Claude Opus 4.8 Released: Leads 6 of 7 Benchmarks, Same Pricing

Anthropic released Claude Opus 4.8 on May 28. Compared to the previous generation Opus 4.7, this upgrade is relatively modest, but it shows improvements across multiple core benchmarks. The pricing hasn't changed, and it comes with several new features.

Benchmark Comparison: Won 6, Lost 1

Opus 4.8 competed against its predecessor Opus 4.7, OpenAI's GPT-5.5, and Google's Gemini 3.1 Pro. Here are the results:

Benchmark	Opus 4.8	Opus 4.7	GPT-5.5	Gemini 3.1 Pro
SWE-Bench Pro (Agentic coding)	69.2%	64.3%	58.6%	54.2%
Terminal-Bench 2.1 (Terminal coding)	74.6%	66.1%	78.2%	70.3%
HLE without tools (Multidisciplinary reasoning)	49.8%	46.9%	41.4%	44.4%
HLE with tools (Multidisciplinary reasoning)	57.9%	54.7%	52.2%	51.4%
OSWorld-Verified (Computer use)	83.4%	82.8%	78.7%	76.2%
GDPVal-AA (Knowledge work)	1890	1753	1769	1314
Finance Agent v2 (Financial analysis)	53.9%	51.5%	51.8%	43.0%

On SWE-Bench Pro, Opus 4.8 scored 69.2%, 4.9 percentage points higher than Opus 4.7 and more than 10 points ahead of GPT-5.5. This was the biggest gap across all benchmarks.

The only stumble was Terminal-Bench 2.1. GPT-5.5 won with 78.2% versus Opus 4.8's 74.6%, a gap of 3.6 percentage points. If you primarily use AI for terminal coding, GPT-5.5 might still be the better choice.
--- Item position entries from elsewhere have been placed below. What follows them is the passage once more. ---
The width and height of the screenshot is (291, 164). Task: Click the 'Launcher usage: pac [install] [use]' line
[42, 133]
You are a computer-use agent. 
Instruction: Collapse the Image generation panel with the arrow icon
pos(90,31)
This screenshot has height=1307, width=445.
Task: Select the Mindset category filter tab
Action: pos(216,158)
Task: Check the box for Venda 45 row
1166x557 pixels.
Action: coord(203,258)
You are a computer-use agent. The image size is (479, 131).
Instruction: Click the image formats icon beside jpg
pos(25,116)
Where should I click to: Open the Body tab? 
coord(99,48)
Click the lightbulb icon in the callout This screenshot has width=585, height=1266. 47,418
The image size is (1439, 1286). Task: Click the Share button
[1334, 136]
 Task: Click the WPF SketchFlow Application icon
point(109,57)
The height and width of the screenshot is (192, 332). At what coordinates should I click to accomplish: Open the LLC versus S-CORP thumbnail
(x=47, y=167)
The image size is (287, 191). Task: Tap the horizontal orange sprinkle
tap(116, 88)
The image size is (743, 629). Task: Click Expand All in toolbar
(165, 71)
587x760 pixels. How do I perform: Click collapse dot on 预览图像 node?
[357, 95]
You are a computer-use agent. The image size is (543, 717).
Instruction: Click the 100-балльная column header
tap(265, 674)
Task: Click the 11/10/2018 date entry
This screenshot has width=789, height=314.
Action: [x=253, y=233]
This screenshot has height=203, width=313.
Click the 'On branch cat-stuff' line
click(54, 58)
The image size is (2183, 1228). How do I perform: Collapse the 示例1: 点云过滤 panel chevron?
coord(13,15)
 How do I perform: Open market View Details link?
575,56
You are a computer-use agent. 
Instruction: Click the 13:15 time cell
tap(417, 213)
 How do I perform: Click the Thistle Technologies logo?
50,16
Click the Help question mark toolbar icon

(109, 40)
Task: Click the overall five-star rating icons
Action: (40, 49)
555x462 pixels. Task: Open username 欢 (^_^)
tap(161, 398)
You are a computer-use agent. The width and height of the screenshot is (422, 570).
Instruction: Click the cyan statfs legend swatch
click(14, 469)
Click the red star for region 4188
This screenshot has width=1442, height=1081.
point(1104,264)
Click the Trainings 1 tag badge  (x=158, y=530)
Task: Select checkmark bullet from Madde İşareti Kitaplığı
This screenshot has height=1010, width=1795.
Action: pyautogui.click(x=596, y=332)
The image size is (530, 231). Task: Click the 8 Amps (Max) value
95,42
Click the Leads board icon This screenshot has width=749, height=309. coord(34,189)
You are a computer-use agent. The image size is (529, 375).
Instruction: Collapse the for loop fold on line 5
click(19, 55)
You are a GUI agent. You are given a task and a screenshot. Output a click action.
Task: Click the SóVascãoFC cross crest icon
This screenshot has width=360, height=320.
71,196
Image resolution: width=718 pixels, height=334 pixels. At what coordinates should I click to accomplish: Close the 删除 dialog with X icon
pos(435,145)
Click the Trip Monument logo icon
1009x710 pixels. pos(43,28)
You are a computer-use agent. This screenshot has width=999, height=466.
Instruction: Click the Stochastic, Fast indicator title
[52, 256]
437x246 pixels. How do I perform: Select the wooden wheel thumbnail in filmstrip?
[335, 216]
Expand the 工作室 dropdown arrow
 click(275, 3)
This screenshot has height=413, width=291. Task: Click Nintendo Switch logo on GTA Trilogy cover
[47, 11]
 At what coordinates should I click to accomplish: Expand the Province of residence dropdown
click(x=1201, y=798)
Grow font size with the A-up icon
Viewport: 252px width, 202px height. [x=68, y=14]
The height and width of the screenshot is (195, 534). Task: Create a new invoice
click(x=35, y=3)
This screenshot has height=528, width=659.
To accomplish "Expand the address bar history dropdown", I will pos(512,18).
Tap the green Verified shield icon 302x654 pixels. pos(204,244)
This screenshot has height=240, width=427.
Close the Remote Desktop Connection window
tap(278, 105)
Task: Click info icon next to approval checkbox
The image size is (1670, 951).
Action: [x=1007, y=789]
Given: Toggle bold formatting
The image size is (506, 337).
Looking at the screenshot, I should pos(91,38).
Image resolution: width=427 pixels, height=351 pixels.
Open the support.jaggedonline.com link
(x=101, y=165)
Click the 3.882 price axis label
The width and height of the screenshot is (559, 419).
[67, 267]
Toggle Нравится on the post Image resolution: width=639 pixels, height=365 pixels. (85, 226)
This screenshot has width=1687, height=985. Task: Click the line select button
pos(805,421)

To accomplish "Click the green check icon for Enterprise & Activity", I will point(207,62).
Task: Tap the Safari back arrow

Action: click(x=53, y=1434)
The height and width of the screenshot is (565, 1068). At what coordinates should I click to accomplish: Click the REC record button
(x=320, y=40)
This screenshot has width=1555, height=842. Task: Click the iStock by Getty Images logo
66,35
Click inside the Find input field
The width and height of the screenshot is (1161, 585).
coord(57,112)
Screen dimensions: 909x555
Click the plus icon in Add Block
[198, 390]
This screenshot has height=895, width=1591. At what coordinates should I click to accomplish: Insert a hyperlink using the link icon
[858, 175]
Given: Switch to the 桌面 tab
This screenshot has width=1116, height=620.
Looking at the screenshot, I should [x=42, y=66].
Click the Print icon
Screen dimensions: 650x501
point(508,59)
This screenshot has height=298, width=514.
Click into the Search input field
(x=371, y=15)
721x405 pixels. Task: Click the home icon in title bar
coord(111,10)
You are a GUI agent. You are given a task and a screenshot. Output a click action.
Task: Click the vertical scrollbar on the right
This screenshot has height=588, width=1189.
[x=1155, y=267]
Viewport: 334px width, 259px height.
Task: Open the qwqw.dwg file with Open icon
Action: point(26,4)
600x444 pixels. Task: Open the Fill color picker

Humanity's Last Exam (HLE) has two scenarios: without tools and with tools. Opus 4.8 scored highest in both, but the 49.8% score without tools itself shows how difficult these tests are — even the strongest model only got half the answers right.

GDPVal-AA (knowledge work) showed the largest gap: Opus 4.8 scored 1890, while Gemini 3.1 Pro only managed 1314, a 44% difference.

Pricing and Modes

The regular mode pricing is identical to Opus 4.7: $5 per million input tokens and $25 per million output tokens. At today's exchange rate (1 USD ≈ 6.79 CNY), that's roughly ¥34 per million input tokens and ¥170 per million output tokens.

The new fast mode runs 2.5x faster and costs $10 input and $50 output per million tokens. Anthropic says the fast mode is three times cheaper than before.

There's also a new effort control feature. Users can choose between "high" (default), "extra," and "max." On coding tasks, the high effort mode uses a similar number of tokens as Opus 4.7's default but delivers better results. For maximum performance, extra or max modes are available at the cost of more tokens.

New Feature: Dynamic Workflows

Alongside Opus 4.8, Claude Code is getting a "Dynamic Workflows" feature. Claude can launch hundreds of parallel sub-agents in a single session to handle large-scale tasks — such as migrating across hundreds of thousands of lines of code, then running tests to verify the results. Currently available only for Enterprise, Team, and Max plans.

Honesty Improvements

Anthropic specifically highlighted Opus 4.8's improvements in "honesty." Their evaluations show that Opus 4.8 is roughly four times less likely than its predecessor to let flaws in its own code go unremarked. In other words, it's more willing to say "there's a problem here" rather than pretending everything is fine.

This improvement may be more valuable in practice than benchmark scores. HN testers noted that Opus 4.8 is better at maintaining context and style consistency across long sessions, particularly useful in scenarios where "voice, taste, and technical execution all have to happen side-by-side."

Community Reaction

The HN post received 1,165 points and 144 comments. Reactions were mixed: some called it a "minor upgrade," others mocked Anthropic for "describing their own models as if they're discovering new species in the wild."

One particularly interesting comment compared the Opus series to iPhone updates — "every year since 2018 they say thinnest and fastest, but it's mostly the same and everyone buys it anyway." Others pointed out that every company cherry-picks benchmarks where they win when releasing models, calling it a "benchmark arms race."

To Anthropic's credit, they described this release as a "modest but tangible improvement" in their blog post, which is a refreshingly honest take.

What's Next?

Anthropic mentioned two things: Claude Mythos is coming soon, positioned above Opus; and Project Glasswing is developing a new class of models with intelligence beyond Opus.

For most users, Opus 4.8 is available right now, the price hasn't gone up, and performance has improved. It's a no-brainer upgrade.